Copy every one of the records below line for line, keeping each one's wording unchanged.
^^^^
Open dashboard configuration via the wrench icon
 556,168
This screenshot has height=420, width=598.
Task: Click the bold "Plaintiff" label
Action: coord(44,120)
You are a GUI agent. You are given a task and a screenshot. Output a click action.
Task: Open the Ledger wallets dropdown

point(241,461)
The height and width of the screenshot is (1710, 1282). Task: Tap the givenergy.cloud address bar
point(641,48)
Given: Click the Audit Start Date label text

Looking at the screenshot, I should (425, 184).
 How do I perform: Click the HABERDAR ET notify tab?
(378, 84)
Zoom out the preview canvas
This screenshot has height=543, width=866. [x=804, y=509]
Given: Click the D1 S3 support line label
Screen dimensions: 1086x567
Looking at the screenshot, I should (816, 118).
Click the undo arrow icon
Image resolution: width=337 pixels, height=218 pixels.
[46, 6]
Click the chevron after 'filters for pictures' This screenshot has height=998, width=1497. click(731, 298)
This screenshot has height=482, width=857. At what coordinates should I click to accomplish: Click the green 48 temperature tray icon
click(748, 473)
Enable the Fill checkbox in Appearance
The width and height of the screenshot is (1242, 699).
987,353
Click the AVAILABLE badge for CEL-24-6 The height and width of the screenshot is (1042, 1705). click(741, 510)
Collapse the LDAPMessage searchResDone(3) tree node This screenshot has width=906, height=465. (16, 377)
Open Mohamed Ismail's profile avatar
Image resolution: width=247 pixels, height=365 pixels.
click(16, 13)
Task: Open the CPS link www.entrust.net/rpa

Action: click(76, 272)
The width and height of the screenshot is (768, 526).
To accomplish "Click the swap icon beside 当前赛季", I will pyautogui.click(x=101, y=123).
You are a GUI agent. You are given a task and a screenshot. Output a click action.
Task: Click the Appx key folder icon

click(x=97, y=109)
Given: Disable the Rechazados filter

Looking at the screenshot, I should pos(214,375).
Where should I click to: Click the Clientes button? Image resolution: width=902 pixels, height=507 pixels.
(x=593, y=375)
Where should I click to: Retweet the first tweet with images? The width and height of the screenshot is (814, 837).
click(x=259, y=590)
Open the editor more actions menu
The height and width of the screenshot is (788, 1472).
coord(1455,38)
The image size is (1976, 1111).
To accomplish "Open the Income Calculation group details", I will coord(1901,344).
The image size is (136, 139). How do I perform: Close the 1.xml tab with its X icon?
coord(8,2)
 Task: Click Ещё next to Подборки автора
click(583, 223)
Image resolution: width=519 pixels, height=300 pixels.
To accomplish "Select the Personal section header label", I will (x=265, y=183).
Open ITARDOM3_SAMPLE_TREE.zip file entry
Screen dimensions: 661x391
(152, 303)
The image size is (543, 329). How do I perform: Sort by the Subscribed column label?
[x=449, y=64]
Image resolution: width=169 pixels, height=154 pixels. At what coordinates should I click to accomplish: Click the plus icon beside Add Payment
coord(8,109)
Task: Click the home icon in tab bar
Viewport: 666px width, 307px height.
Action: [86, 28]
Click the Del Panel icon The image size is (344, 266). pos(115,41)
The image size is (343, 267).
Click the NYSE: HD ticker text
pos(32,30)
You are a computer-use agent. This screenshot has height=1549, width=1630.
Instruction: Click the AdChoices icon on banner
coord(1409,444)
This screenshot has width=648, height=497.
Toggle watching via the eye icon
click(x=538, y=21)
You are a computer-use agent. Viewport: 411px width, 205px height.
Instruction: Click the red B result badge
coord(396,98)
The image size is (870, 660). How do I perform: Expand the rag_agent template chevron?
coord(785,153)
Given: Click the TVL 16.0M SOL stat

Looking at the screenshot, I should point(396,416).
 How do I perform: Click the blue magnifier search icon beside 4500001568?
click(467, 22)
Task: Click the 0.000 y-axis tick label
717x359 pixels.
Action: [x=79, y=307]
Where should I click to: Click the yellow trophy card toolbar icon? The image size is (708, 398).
^^^^
RESPONSE TO THE EXERCISE >>
Open dashboard configuration via the wrench icon
 556,168
This screenshot has height=420, width=598.
Task: Click the bold "Plaintiff" label
Action: coord(44,120)
You are a GUI agent. You are given a task and a screenshot. Output a click action.
Task: Open the Ledger wallets dropdown

point(241,461)
The height and width of the screenshot is (1710, 1282). Task: Tap the givenergy.cloud address bar
point(641,48)
Given: Click the Audit Start Date label text

Looking at the screenshot, I should (425, 184).
 How do I perform: Click the HABERDAR ET notify tab?
(378, 84)
Zoom out the preview canvas
This screenshot has height=543, width=866. [x=804, y=509]
Given: Click the D1 S3 support line label
Screen dimensions: 1086x567
Looking at the screenshot, I should (816, 118).
Click the undo arrow icon
Image resolution: width=337 pixels, height=218 pixels.
[46, 6]
Click the chevron after 'filters for pictures' This screenshot has height=998, width=1497. click(731, 298)
This screenshot has height=482, width=857. At what coordinates should I click to accomplish: Click the green 48 temperature tray icon
click(748, 473)
Enable the Fill checkbox in Appearance
The width and height of the screenshot is (1242, 699).
987,353
Click the AVAILABLE badge for CEL-24-6 The height and width of the screenshot is (1042, 1705). click(741, 510)
Collapse the LDAPMessage searchResDone(3) tree node This screenshot has width=906, height=465. (16, 377)
Open Mohamed Ismail's profile avatar
Image resolution: width=247 pixels, height=365 pixels.
click(16, 13)
Task: Open the CPS link www.entrust.net/rpa

Action: click(76, 272)
The width and height of the screenshot is (768, 526).
To accomplish "Click the swap icon beside 当前赛季", I will pyautogui.click(x=101, y=123).
You are a GUI agent. You are given a task and a screenshot. Output a click action.
Task: Click the Appx key folder icon

click(x=97, y=109)
Given: Disable the Rechazados filter

Looking at the screenshot, I should pos(214,375).
Where should I click to: Click the Clientes button? Image resolution: width=902 pixels, height=507 pixels.
(x=593, y=375)
Where should I click to: Retweet the first tweet with images? The width and height of the screenshot is (814, 837).
click(x=259, y=590)
Open the editor more actions menu
The height and width of the screenshot is (788, 1472).
coord(1455,38)
The image size is (1976, 1111).
To accomplish "Open the Income Calculation group details", I will coord(1901,344).
The image size is (136, 139). How do I perform: Close the 1.xml tab with its X icon?
coord(8,2)
 Task: Click Ещё next to Подборки автора
click(583, 223)
Image resolution: width=519 pixels, height=300 pixels.
To accomplish "Select the Personal section header label", I will (x=265, y=183).
Open ITARDOM3_SAMPLE_TREE.zip file entry
Screen dimensions: 661x391
(152, 303)
The image size is (543, 329). How do I perform: Sort by the Subscribed column label?
[x=449, y=64]
Image resolution: width=169 pixels, height=154 pixels. At what coordinates should I click to accomplish: Click the plus icon beside Add Payment
coord(8,109)
Task: Click the home icon in tab bar
Viewport: 666px width, 307px height.
Action: [86, 28]
Click the Del Panel icon The image size is (344, 266). pos(115,41)
The image size is (343, 267).
Click the NYSE: HD ticker text
pos(32,30)
You are a computer-use agent. This screenshot has height=1549, width=1630.
Instruction: Click the AdChoices icon on banner
coord(1409,444)
This screenshot has width=648, height=497.
Toggle watching via the eye icon
click(x=538, y=21)
You are a computer-use agent. Viewport: 411px width, 205px height.
Instruction: Click the red B result badge
coord(396,98)
The image size is (870, 660). How do I perform: Expand the rag_agent template chevron?
coord(785,153)
Given: Click the TVL 16.0M SOL stat

Looking at the screenshot, I should point(396,416).
 How do I perform: Click the blue magnifier search icon beside 4500001568?
click(467, 22)
Task: Click the 0.000 y-axis tick label
717x359 pixels.
Action: [x=79, y=307]
Where should I click to: Click the yellow trophy card toolbar icon? The image size is (708, 398).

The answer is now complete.